1887

oa African Yearbook of Rhetoric - Emir Abd-el-Kader : the proclamation of 1836

Volume 2, Issue 3
  • ISSN : 2220-2188
  • E-ISSN: 2305-7785

 

Abstract

The opening speech for this collection will take many by surprise. Its date, 5 February 1836. Its content, a call for liberatory jihad. Its orator, a man whose name and international prestige held at the time the same resonance as Nelson Mandela's in the late twentieth century. Emir Abd-el-Kader (1808-1883) raised the flag of the Holy War against the French who were themselves unsettling the Ottoman occupants from the coastal regencies of what would eventually become modern Algeria.

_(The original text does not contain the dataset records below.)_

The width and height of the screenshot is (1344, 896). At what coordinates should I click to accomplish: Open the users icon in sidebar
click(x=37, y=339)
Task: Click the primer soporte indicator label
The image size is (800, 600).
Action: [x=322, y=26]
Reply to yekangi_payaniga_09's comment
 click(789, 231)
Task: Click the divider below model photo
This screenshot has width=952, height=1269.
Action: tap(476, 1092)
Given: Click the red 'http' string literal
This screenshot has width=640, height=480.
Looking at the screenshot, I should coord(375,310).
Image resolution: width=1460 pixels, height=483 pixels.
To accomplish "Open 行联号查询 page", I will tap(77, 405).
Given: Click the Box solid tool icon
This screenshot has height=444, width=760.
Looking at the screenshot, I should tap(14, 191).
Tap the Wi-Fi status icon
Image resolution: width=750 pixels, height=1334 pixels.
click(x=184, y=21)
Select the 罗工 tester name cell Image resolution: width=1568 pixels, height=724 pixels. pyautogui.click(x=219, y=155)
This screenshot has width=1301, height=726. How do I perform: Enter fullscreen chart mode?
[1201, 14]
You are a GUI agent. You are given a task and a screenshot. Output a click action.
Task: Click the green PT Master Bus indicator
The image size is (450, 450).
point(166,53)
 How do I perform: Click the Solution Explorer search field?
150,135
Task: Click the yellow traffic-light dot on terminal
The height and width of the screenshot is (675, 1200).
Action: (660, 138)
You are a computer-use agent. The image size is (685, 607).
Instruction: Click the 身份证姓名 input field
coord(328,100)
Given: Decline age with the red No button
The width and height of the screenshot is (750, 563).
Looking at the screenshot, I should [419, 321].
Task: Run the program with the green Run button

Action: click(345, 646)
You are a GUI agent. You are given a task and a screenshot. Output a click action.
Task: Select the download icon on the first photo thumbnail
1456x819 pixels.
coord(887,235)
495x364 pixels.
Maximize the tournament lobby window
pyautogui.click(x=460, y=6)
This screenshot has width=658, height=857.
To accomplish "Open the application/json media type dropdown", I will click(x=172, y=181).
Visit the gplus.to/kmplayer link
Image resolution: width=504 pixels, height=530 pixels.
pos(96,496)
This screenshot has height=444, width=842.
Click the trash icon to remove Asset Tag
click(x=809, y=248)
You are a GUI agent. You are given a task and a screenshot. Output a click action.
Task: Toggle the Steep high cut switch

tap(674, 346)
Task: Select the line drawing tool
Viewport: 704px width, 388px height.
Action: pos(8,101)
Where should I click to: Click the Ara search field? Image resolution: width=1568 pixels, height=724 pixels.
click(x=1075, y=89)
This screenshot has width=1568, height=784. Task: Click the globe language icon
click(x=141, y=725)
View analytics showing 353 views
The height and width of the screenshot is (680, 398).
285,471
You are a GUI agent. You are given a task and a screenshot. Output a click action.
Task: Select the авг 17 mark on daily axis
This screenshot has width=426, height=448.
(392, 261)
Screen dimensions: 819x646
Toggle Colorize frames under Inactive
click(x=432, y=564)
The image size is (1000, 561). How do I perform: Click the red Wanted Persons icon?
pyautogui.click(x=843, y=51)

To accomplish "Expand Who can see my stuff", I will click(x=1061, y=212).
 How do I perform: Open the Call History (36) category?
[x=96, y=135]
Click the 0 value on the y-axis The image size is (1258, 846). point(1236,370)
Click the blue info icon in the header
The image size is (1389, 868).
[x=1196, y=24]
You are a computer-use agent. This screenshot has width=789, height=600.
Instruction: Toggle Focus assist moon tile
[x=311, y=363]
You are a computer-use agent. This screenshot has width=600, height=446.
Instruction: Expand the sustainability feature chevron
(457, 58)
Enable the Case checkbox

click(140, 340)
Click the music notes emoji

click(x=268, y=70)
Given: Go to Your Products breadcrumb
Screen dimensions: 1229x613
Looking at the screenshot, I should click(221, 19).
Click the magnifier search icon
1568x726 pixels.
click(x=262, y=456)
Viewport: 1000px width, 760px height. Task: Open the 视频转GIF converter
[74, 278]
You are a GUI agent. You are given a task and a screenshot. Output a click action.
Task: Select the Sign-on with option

An Islamic scholar, a war leader, an orator, Abd-el-Kader sought to bring to fruition an Arab sultanate in Algeria, in a balance of power between the colonising French, the Moroccan Empire, the marauding tribes that refused any form of central power, and the Ottoman loyalists. In defeat (1847) his prestige only grew and he became the embodiment, in the orientalist imagination of Europe, of the Noble Arab, the scholar-warrior, and an ally of sorts in Europe's Realpolitik of colonisation and the dismantling of the Sublime Porte. He is credited for having inspired Napoleon III with his "politique arabe", or, the integration of Algeria into France. In 1860, while living in dignified exile in Damascus, he took up arms to stop the massacre of its Christian community by Sunnis. It is hard to imagine, today, the world-wide prestige Abd-el-Kader enjoyed in the mid-nineteenth century.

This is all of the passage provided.